Is there a way to customize drop_duplicates so that it drops the "kind of" duplicates?
Example: pandas df
| Year | Name | ID | City |
|---|---|---|---|
| 2011 | Superman | 101 | Metropolis |
| 2011 | Batman | 102 | Gotham |
| 2012 | The Batman | 102 | Gotham |
| 2011 | Noobmaster69 | 103 | Online |
| 2011 | Noobmaster69 | 103 | Online |
I tried using drop_duplicates so I got this
| Year | Name | ID | City |
|---|---|---|---|
| 2011 | Superman | 101 | Metropolis |
| 2011 | Batman | 102 | Gotham |
| 2012 | The Batman | 102 | Gotham |
| 2011 | Noobmaster69 | 103 | Online |
I actually want to squeeze it even more, as I want only "102" row with "The Batman" which is newer info (2012>2011) to be on the data frame.
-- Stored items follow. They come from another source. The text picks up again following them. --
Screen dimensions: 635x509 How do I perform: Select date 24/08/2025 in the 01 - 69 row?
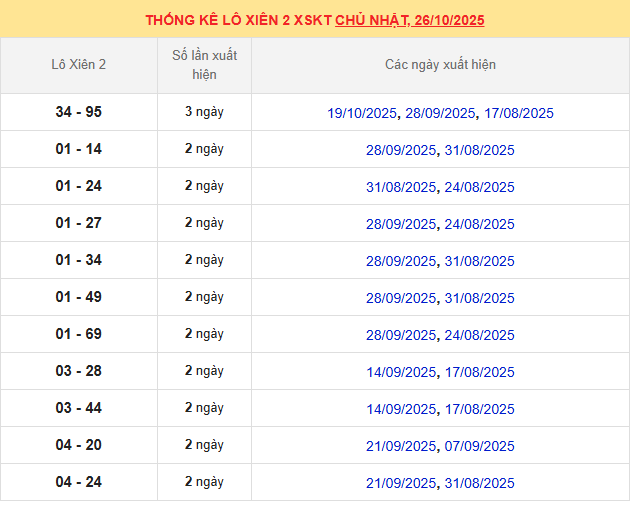(479, 335)
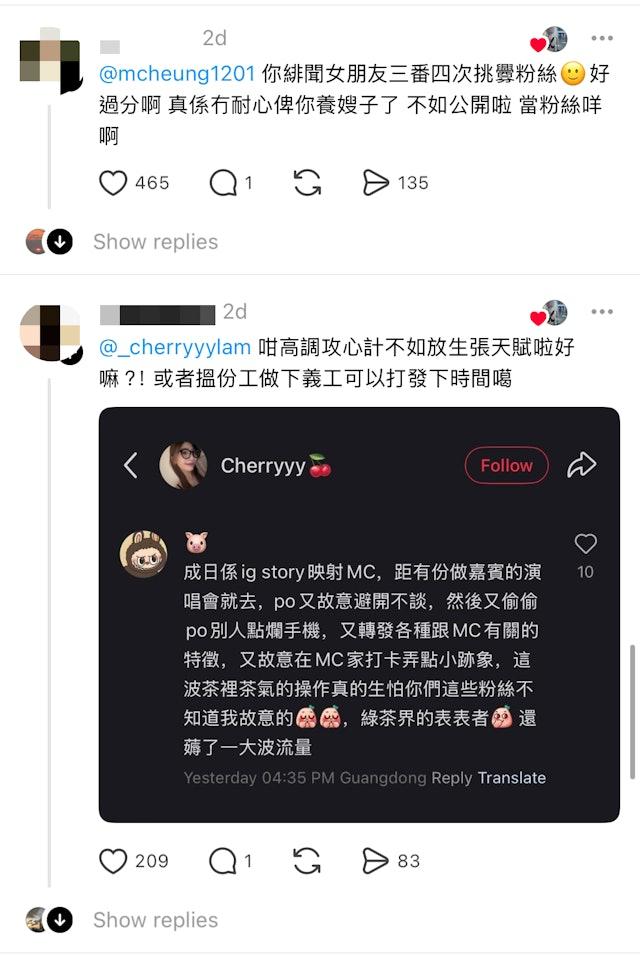Viewport: 640px width, 956px height.
Task: Like the first post with 465 likes
Action: click(113, 183)
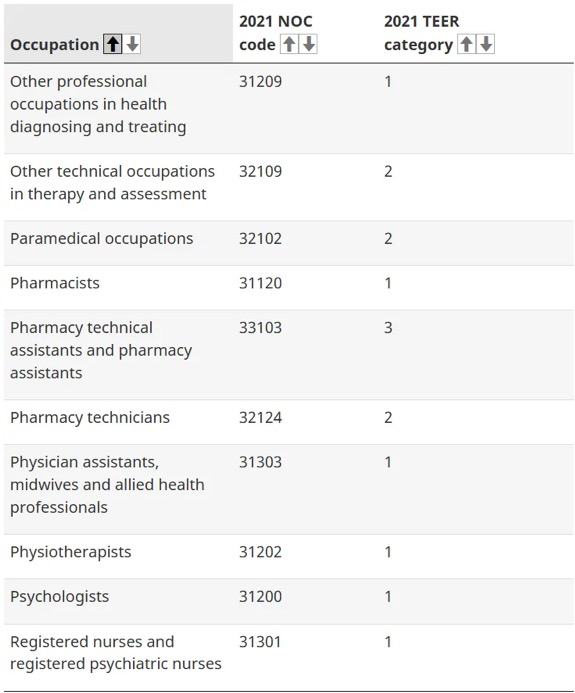Click NOC code 33103 cell

(x=260, y=328)
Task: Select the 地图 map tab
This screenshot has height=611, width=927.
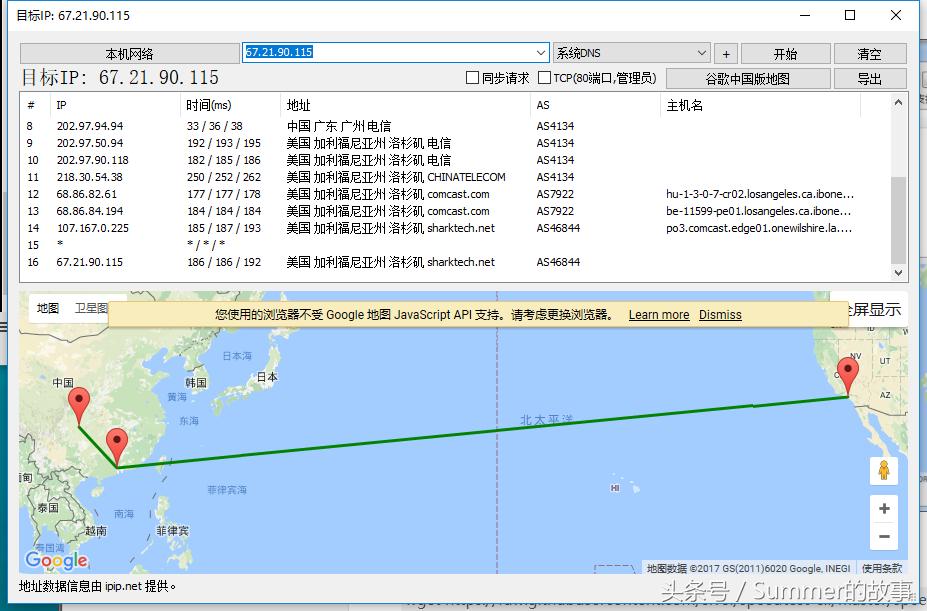Action: pos(46,309)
Expecting something like this
| Year | Name | ID | City |
|---|---|---|---|
| 2011 | Superman | 101 | Metropolis |
| 2012 | The Batman | 102 | Gotham |
| 2011 | Noobmaster69 | 103 | Online |
CodePudding user response:
#Try This Here Duplicates can be easily delete with ID column.
import pandas as pd
#reads your table data
read_file = pd.read_csv("your_filename.csv")
df = pd.DataFrame(read_file)
df = df.drop_duplicates(subset='ID', keep='last')
subset = "specific_col" used to drop the items from the specific column and keep = "last" used to keep the last duplicate(removes first duplicate)